The focus of this report is to explore the impediments faced by the small and medium enterprise (SME) sector. SMEs in Pakistan constitute 90% of the economic establishments and contribute 30% of GDP and 25% of export earnings and 78% of the non-agricultural labour force. Any improvement in this sector can have a multiplier effect on growth and employment. Pakistan’s growth in general and that of the manufacturing sector specifically has remained fairly stagnant in the recent past. During a period spanning the past six decades (1960 – 2012) Pakistan could only achieve an annual average GDP growth of 4.47% with manufacturing sector performance of around 6.3 percent. However, over the same period many regional economies grew much more rapidly, with China leading at phenomenal GDP growth of 9.1 percent during the period 1970-2009. The manufacturing sector in China grew by over 15 percent annually in the last twelve years (CIA World Fact Book).

A second critical feature of the manufacturing sector in Pakistan has been its inability to increase its share over the years. There has been stagnation in the structural composition of Pakistan’s economy. Structural change has been a fundamental characteristic in the growth and development of western economies and the Newly Industrialised Countries (NICs). Structural change entails a gradual shift from low productivity to high productivity activities. In the case of Pakistan, the structural change has been tilted towards the services sector. Pakistan, from being a largely agrarian economy in terms of contribution to GDP, has become a services led economy, with services accounting for more than 50% of the GDP. Manufacturing share, on the other hand, has grown more slowly. Both agriculture and industry have a share of approximately 25 per cent in GDP, with the share of agriculture falling and the share of industry remaining fairly constant over time.

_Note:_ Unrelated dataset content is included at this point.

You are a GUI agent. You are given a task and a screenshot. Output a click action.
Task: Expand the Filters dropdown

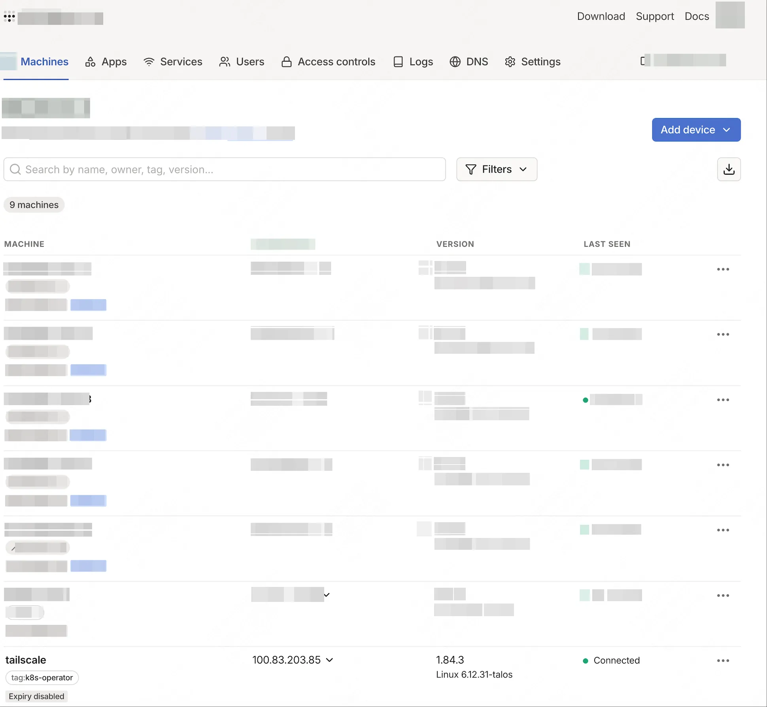[497, 169]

Even though the services sector has become the main driver of growth in Pakistan, its potential contribution to employment is limited as compared to the manufacturing sector. Therefore, the agriculture sector continues to provide employment to a significant proportion of the country’s labour force. This report aims to synthesise available literature explaining key barriers to firm growth and augment this analysis with more insightful evidence built through primary information from two pilot industrial sectors. The report develops case studies on the fan industry and sports goods industries of Pakistan; both of which fall in the light engineering sector. The selection of these industries was based firstly on the critical importance of the light engineering sector in terms of value added and employment generation. Secondly, within these two industries the report is able to cover a spectrum of firm types in terms of those solely reliant on export markets and those that are only supplying to the local market.